My mom called me at work early in the morning. Dad was better! And the doctors talked about weaning off his oxygen and even going home for Christmas. Two hours later I took a frantic call from her. Dad unexpectedly went into complete respiratory failure and the staff were trying to emergently intubate him. A decision we didn’t want to even think about yesterday. People with severe pulmonary fibrosis do not come off ventilators easily.
I couldn’t help it, I just started to sob and ran out the door.
I don’t remember the drive, except the one thought that my dad may not survive the intubation and I was stuck in a car. I raced into the ICU and my mom just grabbed me with a vice grip and sobbed and sobbed. I thought my dad didn’t make it.
My poor mom. He was alive, but the strain of making decisions that were over her head and the stress were taking a toll on her resilience. She begged me not to leave her and we talked about having my brother come in from Iowa. She needed her children. But there was nothing that my brother could really do and sitting in an ICU for hours each day may not be the best use of his limited time.
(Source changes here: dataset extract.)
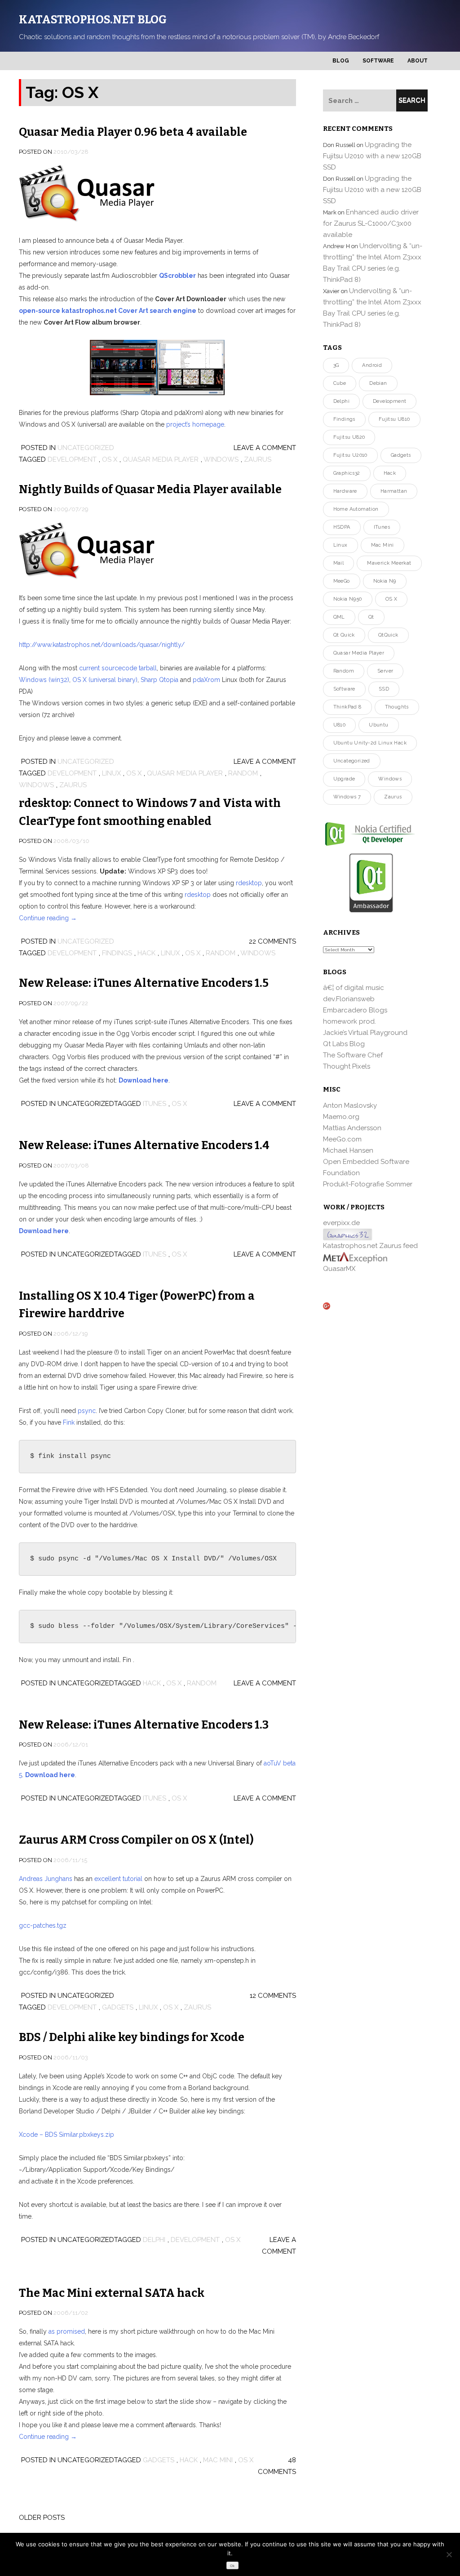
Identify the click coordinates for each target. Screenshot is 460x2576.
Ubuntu (378, 725)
I said WAIT and let’s see what happens before we ask him to come down.
My mom has never had to make her own decisions. My dad has always been the decision maker. So she is befuddled. I have been telling her what questions to ask and helping her decide if we want to do the next step downhill if dad continues to roll down the drain, as we put it in the medical field. We decided on no compressions, and continue with the intubation as long as his status stays the same or starts to improve, as this is related to the acute infection.
I dread having to watch him struggle if we decide to take him off the vent.
But God is good! Our pastor has been an amazing source of comfort, coming daily and sometimes more. My dad is a mentor to a neighbor of ours, who used to attend our church and fell away from attending. As soon as he found out, he called our pastor and had a tearful conversation about returning to church, as my dad has been talking to him about how much he is missed. My dad’s illness was the kick he needed to make this decision.
And my son has been doing amazingly well in the long-term credit recovery program. He brought all his F’s up to A’s and recovered all his lost credits this semester. I am so proud of his efforts. He admitted to me that regular school is not where he thrives, and he needs to be in a more structured environment.
A good friend came by later in the afternoon who we have not seen for a year, and told me her son’s story, which is my son’s story. Only she was able to send him to Teen Challenge, the drug rehab program I wanted for my son. Her son not only completed the program but hired on as an intake counselor for Teen Challenge Detroit. He is on fire to help others get clean and stay clean. It gave me hope that perhaps I can get Garin into the program down here. I wouldn’t have seen her without dad’s illness.
Sometimes God allows adversity into lives to make them better. I choose to believe that, no matter the outcome, dad’s illness may change two people’s lives for the better. I choose this hope.